__The input__
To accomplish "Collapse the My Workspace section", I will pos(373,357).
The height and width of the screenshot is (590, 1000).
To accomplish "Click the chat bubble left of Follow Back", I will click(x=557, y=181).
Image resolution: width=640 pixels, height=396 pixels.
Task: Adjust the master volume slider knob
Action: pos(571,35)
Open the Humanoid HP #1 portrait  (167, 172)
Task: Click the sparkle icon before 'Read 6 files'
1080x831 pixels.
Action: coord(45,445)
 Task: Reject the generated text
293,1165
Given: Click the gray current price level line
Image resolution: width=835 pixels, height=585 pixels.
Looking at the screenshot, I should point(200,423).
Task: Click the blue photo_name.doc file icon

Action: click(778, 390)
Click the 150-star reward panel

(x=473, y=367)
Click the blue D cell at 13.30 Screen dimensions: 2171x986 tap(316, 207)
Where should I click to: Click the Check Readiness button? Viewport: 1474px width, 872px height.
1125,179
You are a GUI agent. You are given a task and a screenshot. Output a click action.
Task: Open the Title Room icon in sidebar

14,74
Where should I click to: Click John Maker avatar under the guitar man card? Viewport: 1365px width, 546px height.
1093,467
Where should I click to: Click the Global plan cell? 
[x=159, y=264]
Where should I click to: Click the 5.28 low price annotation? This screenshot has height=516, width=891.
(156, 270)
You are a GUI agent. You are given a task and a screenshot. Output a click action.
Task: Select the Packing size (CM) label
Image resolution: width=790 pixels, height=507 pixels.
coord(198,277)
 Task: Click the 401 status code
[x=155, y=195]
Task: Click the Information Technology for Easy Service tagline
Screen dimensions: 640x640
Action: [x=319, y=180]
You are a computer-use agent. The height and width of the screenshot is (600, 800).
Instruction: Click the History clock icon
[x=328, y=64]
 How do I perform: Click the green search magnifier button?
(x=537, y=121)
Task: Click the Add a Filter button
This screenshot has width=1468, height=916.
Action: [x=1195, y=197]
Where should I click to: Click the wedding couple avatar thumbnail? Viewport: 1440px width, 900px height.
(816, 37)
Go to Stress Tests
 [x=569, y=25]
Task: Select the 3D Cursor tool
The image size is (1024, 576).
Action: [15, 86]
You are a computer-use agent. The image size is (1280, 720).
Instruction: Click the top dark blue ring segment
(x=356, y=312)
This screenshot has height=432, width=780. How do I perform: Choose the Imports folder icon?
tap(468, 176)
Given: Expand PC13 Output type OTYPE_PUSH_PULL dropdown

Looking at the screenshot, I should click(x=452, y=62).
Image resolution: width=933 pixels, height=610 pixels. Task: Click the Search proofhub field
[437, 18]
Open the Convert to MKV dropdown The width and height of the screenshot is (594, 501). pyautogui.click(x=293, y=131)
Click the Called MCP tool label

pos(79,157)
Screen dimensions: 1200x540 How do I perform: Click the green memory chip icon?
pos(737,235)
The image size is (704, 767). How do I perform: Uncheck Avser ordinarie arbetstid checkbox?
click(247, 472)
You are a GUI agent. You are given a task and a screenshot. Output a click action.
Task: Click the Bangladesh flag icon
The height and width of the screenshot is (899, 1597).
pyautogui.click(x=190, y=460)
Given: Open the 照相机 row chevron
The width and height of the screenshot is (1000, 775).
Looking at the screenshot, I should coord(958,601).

__What the task requires__
Copy only this part of the entries above: the line with "Image resolution: width=933", the line with "Given: Open the 照相机 row chevron", and the lines between, all exactly as written.

__Answer to the exercise__
Image resolution: width=933 pixels, height=610 pixels. Task: Click the Search proofhub field
[437, 18]
Open the Convert to MKV dropdown The width and height of the screenshot is (594, 501). pyautogui.click(x=293, y=131)
Click the Called MCP tool label

pos(79,157)
Screen dimensions: 1200x540 How do I perform: Click the green memory chip icon?
pos(737,235)
The image size is (704, 767). How do I perform: Uncheck Avser ordinarie arbetstid checkbox?
click(247, 472)
You are a GUI agent. You are given a task and a screenshot. Output a click action.
Task: Click the Bangladesh flag icon
The height and width of the screenshot is (899, 1597).
pyautogui.click(x=190, y=460)
Given: Open the 照相机 row chevron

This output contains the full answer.